Gus Miftah, seorang dai dan tokoh publik yang dikenal luas, akhirnya mengundurkan diri dari salah satu jabatan pentingnya sebagai utusan khusus Presiden.
Langkah ini diambil setelah tindakannya terhadap seorang penjual es menuai kritik tajam dari masyarakat dan menjadi bahan perbincangan di media sosial.
Peristiwa ini menggambarkan tekanan besar terhadap tokoh agama dalam era digital, tetapi juga efek sebab akibat bagaimana masyarakat kerap menafsirkan peran agama secara parsial dan terkesan dangkal akibat dari metode ajaran para tokoh agama itu sendiri
Agama, sebagai salah satu fondasi peradaban manusia, telah lama menjadi sarana bagi individu untuk mencari makna hidup, kedamaian, dan harapan akan kehidupan yang lebih baik.
Namun, dalam perjalanannya, agama tak jarang mengalami distorsi oleh para pemujanya sendiri, sehingga kehilangan esensinya sebagai pemandu moral dan intelektual.

**Perintah Tugas:** Lanjutkan tulisan di atas tentang mundurnya Gus Miftah dan distorsi ajaran agama, dimulai tepat setelah kalimat terakhirnya.

**Data Tersedia:**
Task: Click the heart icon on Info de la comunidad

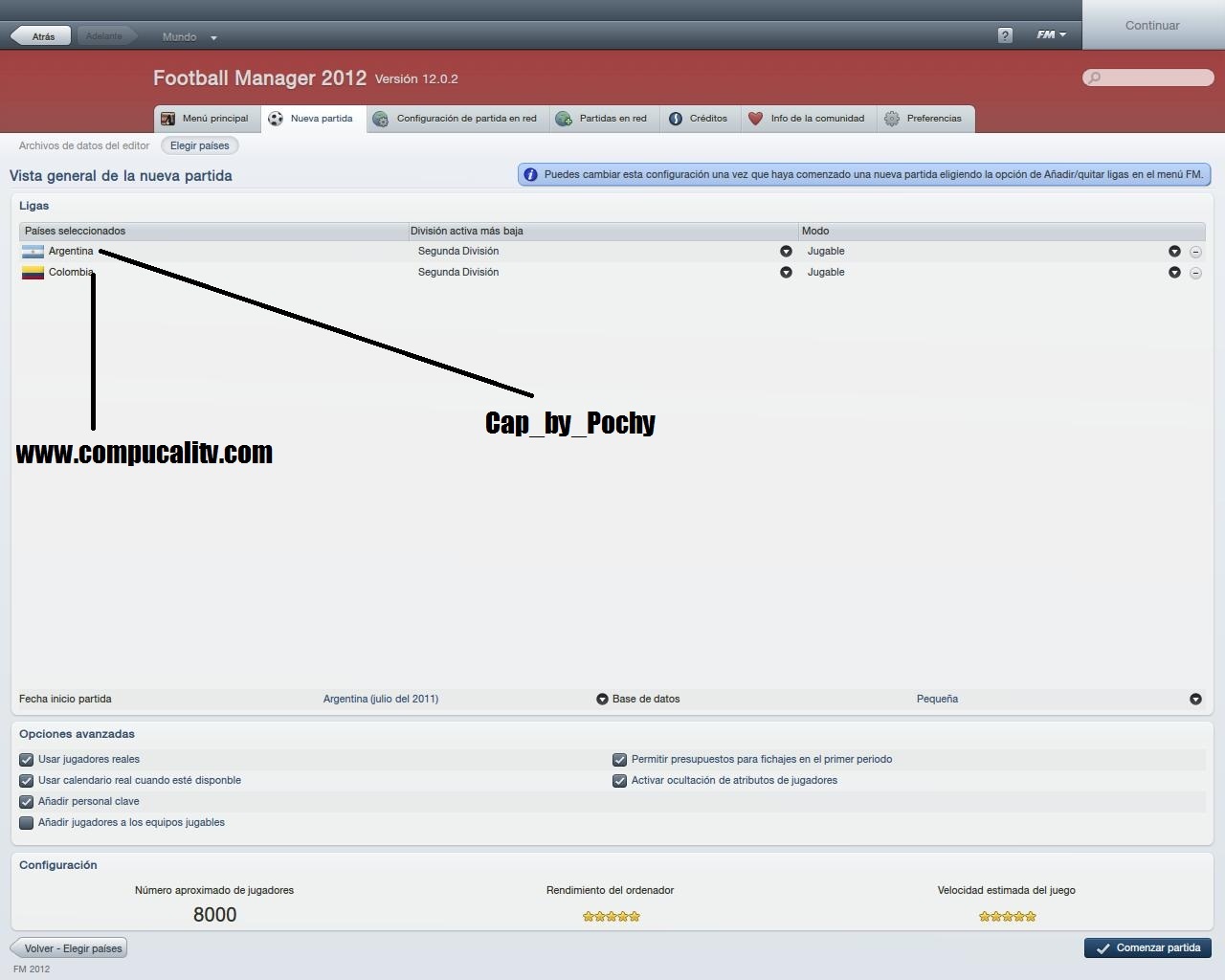Action: click(x=757, y=118)
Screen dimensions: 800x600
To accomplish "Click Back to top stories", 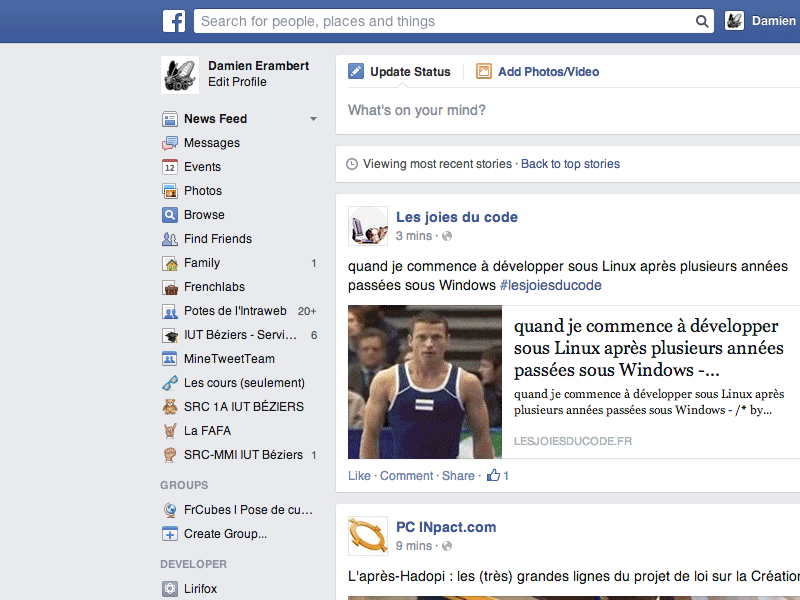I will click(570, 163).
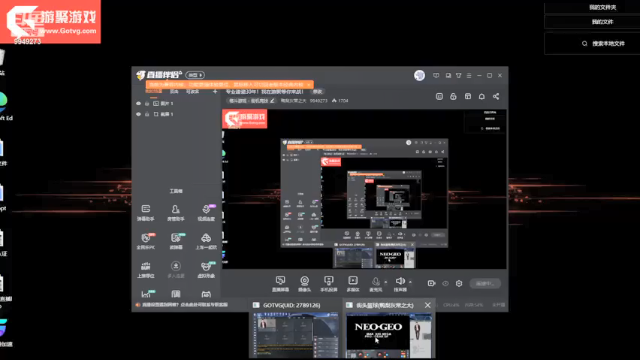The height and width of the screenshot is (360, 640).
Task: Select the screen capture source icon
Action: 280,283
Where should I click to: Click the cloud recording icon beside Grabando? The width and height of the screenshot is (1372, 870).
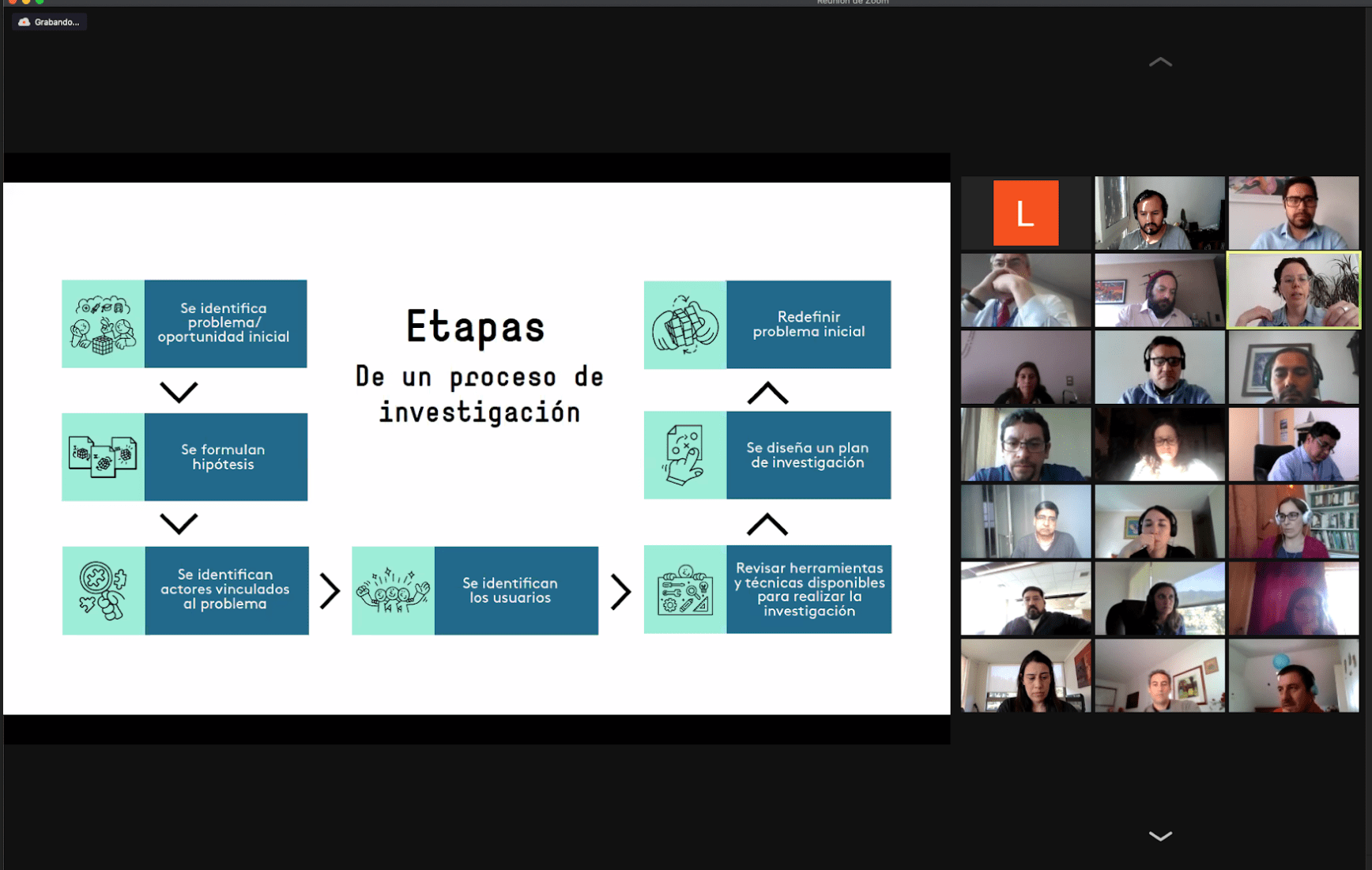[x=24, y=22]
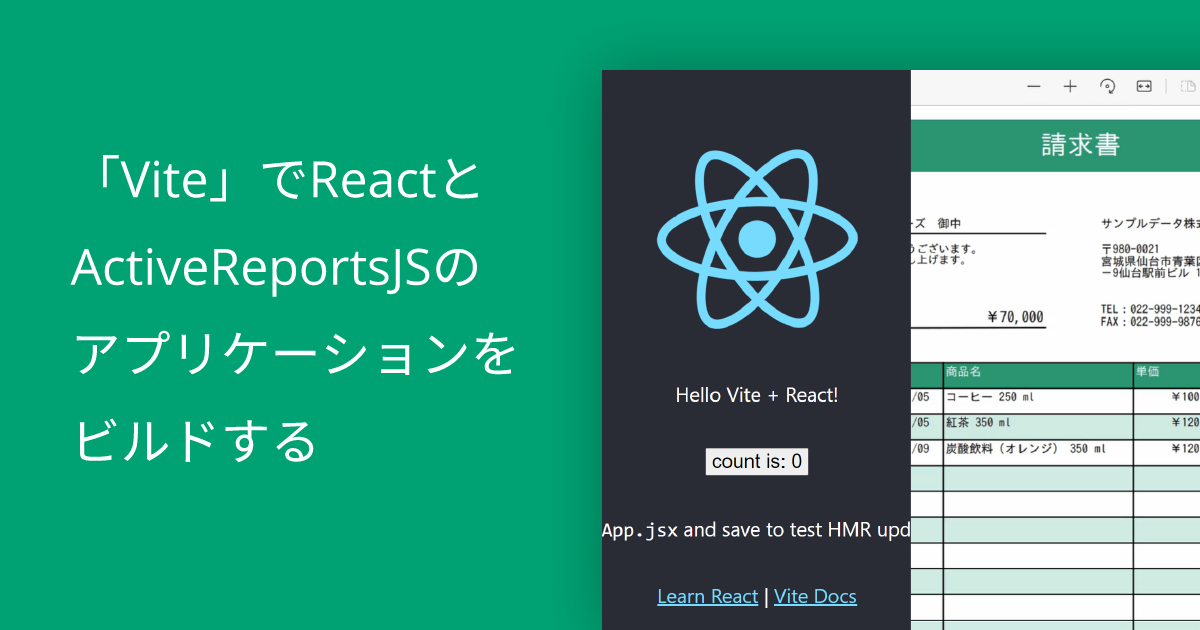Click the rotate page icon
Viewport: 1200px width, 630px height.
click(x=1107, y=87)
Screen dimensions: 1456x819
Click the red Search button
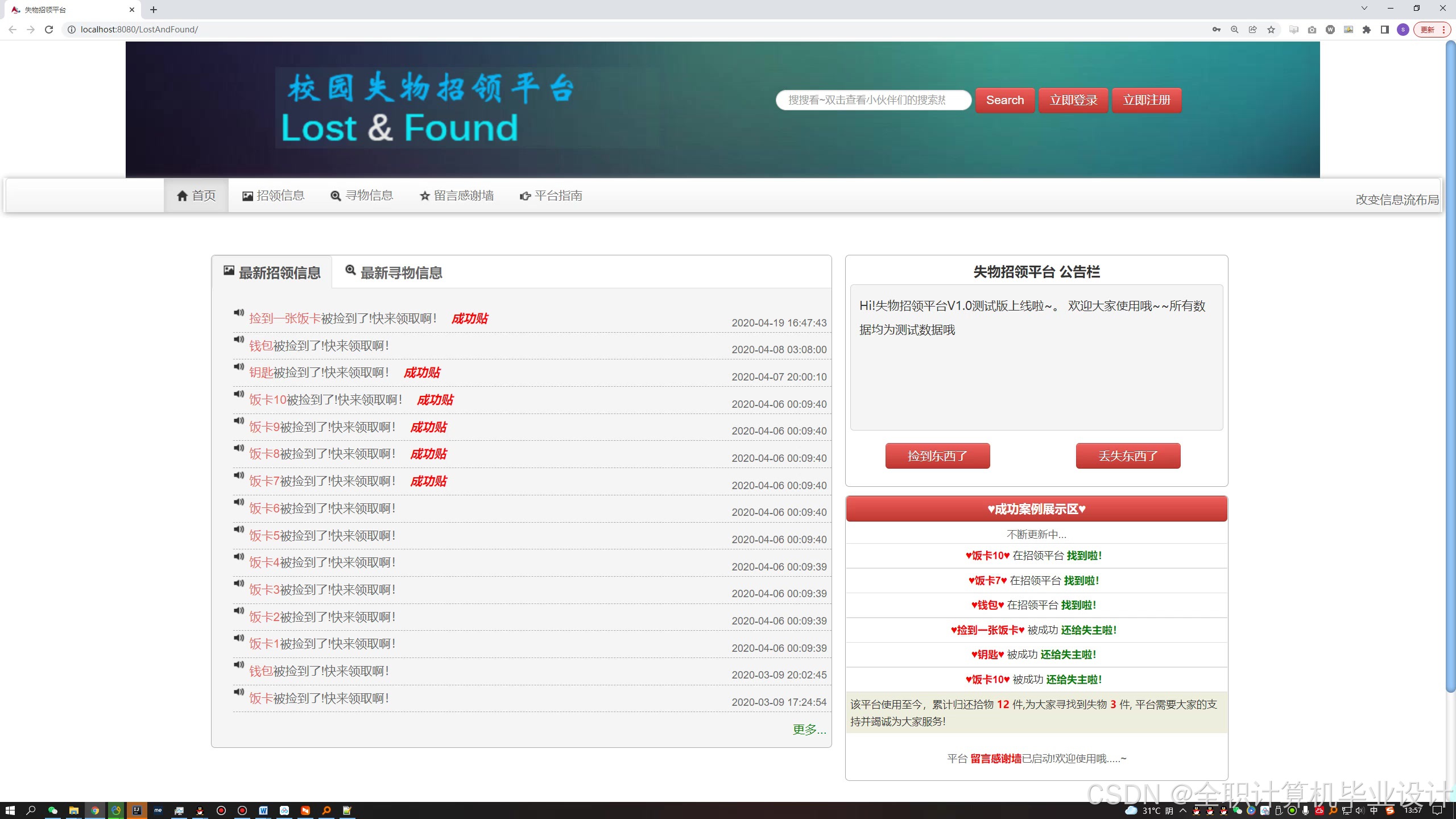point(1004,100)
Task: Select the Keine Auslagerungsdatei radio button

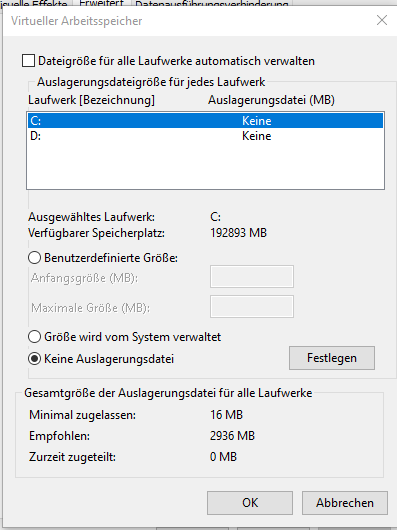Action: coord(34,359)
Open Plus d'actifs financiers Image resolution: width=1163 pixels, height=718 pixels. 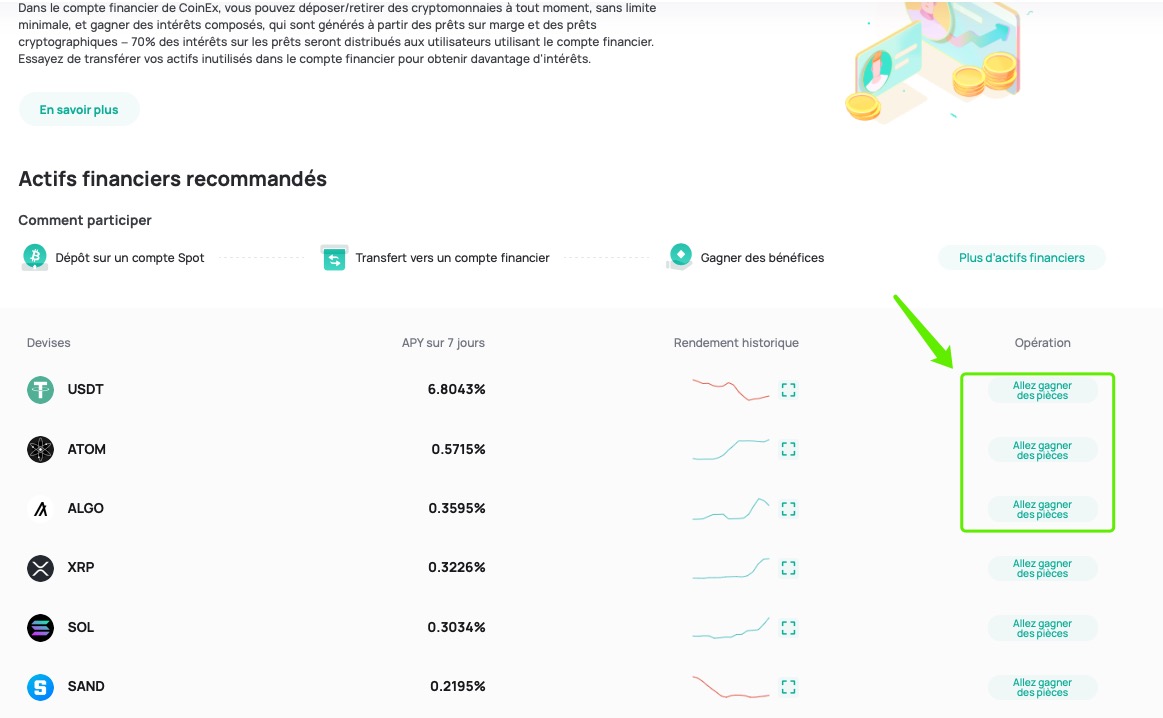click(x=1021, y=257)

**Jawaban Tertulis:**
Dalam sejarah, manusia dikenal sebagai makhluk berpikir, salah satu jenis kera besar yang berkembang melalui kecerdasan alami.
Kemampuan ini membawa manusia pada berbagai lompatan besar peradaban, mulai dari inovasi teknologi hingga pencapaian sosial yang mengesankan. Namun, bagi sebagian orang, pertumbuhan intelektual ini justru terhenti di bawah bayang-bayang dogma agama.
Mereka lebih memilih berpegang pada keyakinan yang diwariskan, tanpa bertanya atau merenungkan relevansinya dengan kehidupan modern.
Pemahaman agama sering kali berubah menjadi ritual kosong, di mana energi besar digunakan untuk praktik simbolis tanpa esensi nyata.
Dalam masyarakat tertentu, pemuja agama menginvestasikan waktu dan sumber daya demi ziarah ke tempat yang dianggap suci, dengan keyakinan bahwa tindakan tersebut dapat menjamin kebahagiaan abadi.
Sementara itu, tugas besar untuk membangun peradaban diabaikan. Paradoks ini memperlihatkan bagaimana agama, yang seharusnya menjadi pendorong kehidupan, justru berubah menjadi pelarian dari realitas.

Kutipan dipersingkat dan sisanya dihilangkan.